## Lista de tarefas
- a) No texto sobre romance e amor, como o Book of Life considera o amor?
- b) Prossiga com o texto sobre romance e amor a partir da última frase apresentada.

## Trecho fornecido
Romance e amor existem juntos?

Introdução

Este texto faz parte do livro Radha Krishna – o Sol da União entre Chamas Gêmeas, de minha autoria. Selecionei alguns trechos do capítulo intitulado Conceituando as Palavras Romance e Amor, devido à importância do assunto para todas as pessoas do mundo. Ele começa assim:

O amor é um sentimento mais abrangente do que o evento do romance. Ele é o que se sente por outra entidade, podendo haver reciprocidade ou não. Este outro alguém nem sempre é humano, porém, quando o sentimento amoroso envolve romance, pressupõe-se haver envolvimento entre seres de uma mesma espécie.

Mas, no mundo trivial das pessoas humanas, nem sempre amor e romance acontecem juntos. Este é um assunto tratado por the Book of Life[i], o qual aborda equivocadamente o amor, considerando-o uma invenção cultural, que ainda se encontra nos estágios iniciais da sua história.

Considero tal afirmação equivocada, pois, trato do amor como uma manifestação eterna.

Ao mesmo tempo, aproveito de outras conclusões deste mesmo livro, porque elas acertadamente demonstram que existem pessoas e culturas que consideram que amor e romance nunca acontecem juntos, enquanto outros pensam o contrário. O artigo em si é finalizado com uma síntese, na qual se conclui que nenhuma relação amorosa pode oferecer tudo o que se desejaria dela, então, que se aceite obter ao menos uma parte do que se precisa ao invés de desistir da ideia de relacionar-se conjugalmente.

## Dados fornecidos
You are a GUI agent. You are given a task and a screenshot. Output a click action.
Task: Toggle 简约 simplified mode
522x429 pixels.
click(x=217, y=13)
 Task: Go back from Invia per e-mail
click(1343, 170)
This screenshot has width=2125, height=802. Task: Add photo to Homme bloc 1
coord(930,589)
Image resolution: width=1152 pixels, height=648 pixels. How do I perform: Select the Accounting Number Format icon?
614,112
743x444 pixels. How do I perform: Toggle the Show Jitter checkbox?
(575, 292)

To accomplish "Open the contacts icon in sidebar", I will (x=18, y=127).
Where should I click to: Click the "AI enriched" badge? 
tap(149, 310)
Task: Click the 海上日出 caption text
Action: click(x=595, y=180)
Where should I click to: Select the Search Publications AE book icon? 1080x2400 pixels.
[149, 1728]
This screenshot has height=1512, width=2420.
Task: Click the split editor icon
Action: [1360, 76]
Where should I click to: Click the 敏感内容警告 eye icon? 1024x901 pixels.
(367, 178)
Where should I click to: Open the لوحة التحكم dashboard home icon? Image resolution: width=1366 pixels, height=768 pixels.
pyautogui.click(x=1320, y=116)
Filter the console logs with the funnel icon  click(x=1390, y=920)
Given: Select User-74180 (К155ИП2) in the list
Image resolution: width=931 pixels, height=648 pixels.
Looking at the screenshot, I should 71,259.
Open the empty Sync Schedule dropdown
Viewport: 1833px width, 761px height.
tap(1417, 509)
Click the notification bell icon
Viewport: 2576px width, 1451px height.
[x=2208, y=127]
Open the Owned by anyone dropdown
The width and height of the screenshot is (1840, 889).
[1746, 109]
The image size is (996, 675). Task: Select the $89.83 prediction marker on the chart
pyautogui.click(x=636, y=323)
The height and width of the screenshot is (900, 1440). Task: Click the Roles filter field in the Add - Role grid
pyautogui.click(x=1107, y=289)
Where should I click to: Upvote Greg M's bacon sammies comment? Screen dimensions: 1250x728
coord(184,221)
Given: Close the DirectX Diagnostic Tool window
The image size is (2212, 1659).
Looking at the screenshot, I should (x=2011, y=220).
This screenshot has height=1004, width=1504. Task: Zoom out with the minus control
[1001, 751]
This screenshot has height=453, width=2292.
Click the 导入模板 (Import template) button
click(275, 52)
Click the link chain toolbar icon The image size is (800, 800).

## Conjunto de respostas
- a) Como uma invenção cultural, que ainda se encontra nos estágios iniciais da sua história.

- b)
Ao escrever sobre a origem e a Meta das chamas gêmeas, não me refiro a este tipo de amor, que é muitas vezes confundido com as limitações da vida em corpos materiais transitórios. Então, ao que me refiro?

 

O amor romântico

Tento reconstruir o conceito de amor romântico, expondo-o como circunstância do amor enquanto sentimento mais abrangente que associa à criação ao Seu Criador. Tal sentimento é a mais perfeita expressão da unidade que se multiplica e da multiplicidade que busca unificar-se, o que está intrínseco ao sentido de existir do ser humano.

Ao buscar por este amor ideal no mundo desta época, pode-se encontrar vestígios dele, inclusive na literatura e no cinema. Há palavras acerca de intenções de assumi-lo em músicas e poesias, mas, de fato, é muito difícil localizá-lo na prática das pessoas de se relacionarem em vida conjugal umas com as outras.

Os autores de histórias românticas ilustram bem tanto a busca quanto o não achado e ainda o não saber lidar com o que se acha, devido ao despreparo moral das pessoas.

 

Concepção acadêmica de amor

Em uma tentativa de descrever o que é o amor, Heather M. Chapman (2011)[ii] entrevistou profissionais de diferentes disciplinas. Ela obteve informações sobre a importância de neurotransmissores e da atividade cerebral do processo de apaixonar-se; e a respeito da psicologia do amor e de como a filosofia se relaciona com este tema.

De maneira geral, na sua análise, o amor é considerado principalmente o resultado da mistura de influências hormonais com necessidades emocionais relacionadas à subsistência e proteção na sociedade. No entanto, ela recorre também ao conceito de almas gêmeas de Platão, o qual envolve a busca de cada pessoa por uma contraparte perfeita.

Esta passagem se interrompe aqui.